LISTED ENTRIES start

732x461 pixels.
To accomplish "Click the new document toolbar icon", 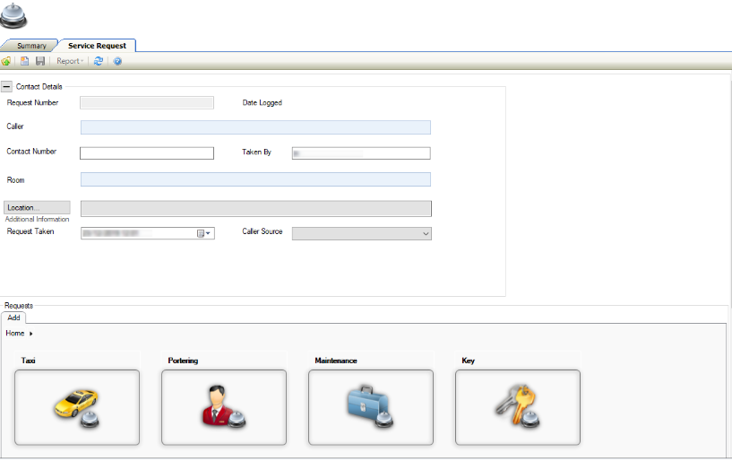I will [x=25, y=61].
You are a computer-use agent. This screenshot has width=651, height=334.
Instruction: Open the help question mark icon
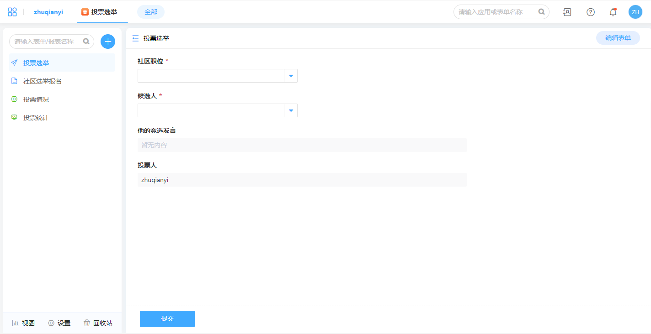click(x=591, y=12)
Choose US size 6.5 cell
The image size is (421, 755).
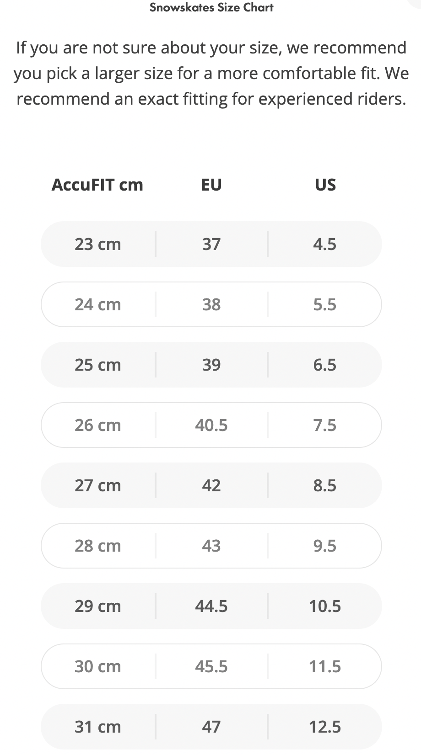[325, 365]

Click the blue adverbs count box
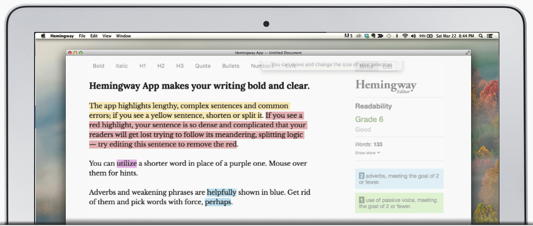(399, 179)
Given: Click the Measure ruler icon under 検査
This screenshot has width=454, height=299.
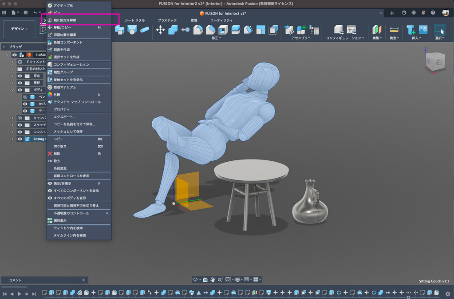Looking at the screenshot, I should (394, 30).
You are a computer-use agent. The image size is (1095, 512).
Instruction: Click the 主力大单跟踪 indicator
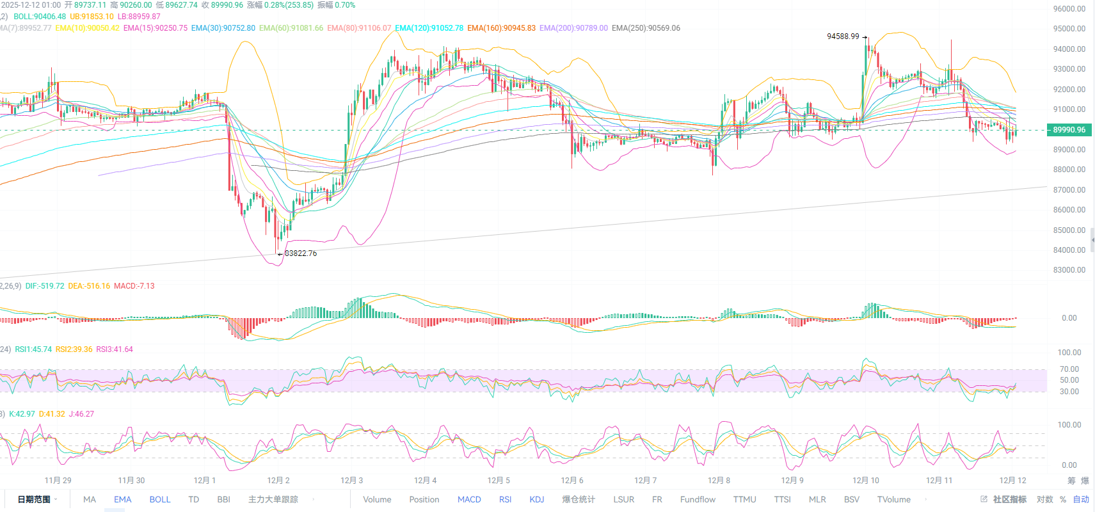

LISTED ENTRIES end

WHAT NEEDS TO BE DONE
Copy word for word every line of the records from the line containing "Choose US size 6.5 cell" through the end of the records, leaving the pictures out.

TASK ANSWER
Choose US size 6.5 cell
The image size is (421, 755).
[325, 365]

Click the blue adverbs count box
(399, 179)
Given: Click the Measure ruler icon under 検査
This screenshot has width=454, height=299.
Looking at the screenshot, I should (394, 30).
You are a computer-use agent. The image size is (1095, 512).
Instruction: Click the 主力大单跟踪 indicator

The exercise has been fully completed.